I like the idea of providing an estimate that is good for only 2 weeks. It gives the customer the incentive to book sooner, in case prices go up.

Theresa icon_smile.gif

Navyempress Posted 28 Nov 2010 , 6:44am
post #11 of 12
Quote:
Originally Posted by playingwithsugar

Navyempress -

I like the idea of providing an estimate that is good for only 2 weeks. It gives the customer the incentive to book sooner, in case prices go up.

Theresa icon_smile.gif




This was a recommendation from one of my business class professors. He said that even though there is a good chance that I wouldn't change my prices after only 2 weeks, it shows the clients that I "mean business" so to speak. I guess if people think there is a time limit on something (like with coupons) they are more likely to use it right away instead of putting it off. We'll see if it actually makes a difference or not.

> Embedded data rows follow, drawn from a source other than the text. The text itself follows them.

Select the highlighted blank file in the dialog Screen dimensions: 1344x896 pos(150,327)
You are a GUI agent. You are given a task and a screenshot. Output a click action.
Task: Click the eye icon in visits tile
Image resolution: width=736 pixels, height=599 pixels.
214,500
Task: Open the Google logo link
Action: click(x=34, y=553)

de_montsoreau Posted 28 Nov 2010 , 9:58am
post #12 of 12

I do the whole thing slightly differently. As I usually visit the couples in their home for the consult. I give them a rough estimate at the end of the consult and promise them an e-mail 1-2 days later. At home, I do my calculations, type a detailed fact sheet with all info on it and send the contract and the fact sheet as pdf with my scanned in signature plus a nice text and any other infos and links they might need per e-mail. My offers are also good for 2 weeks only. The couple then has the choice to either scan and e-mail or send the contract per mail, happens about 50/50, only very occaissionally somebody will drop by personally. Works like a charm for me.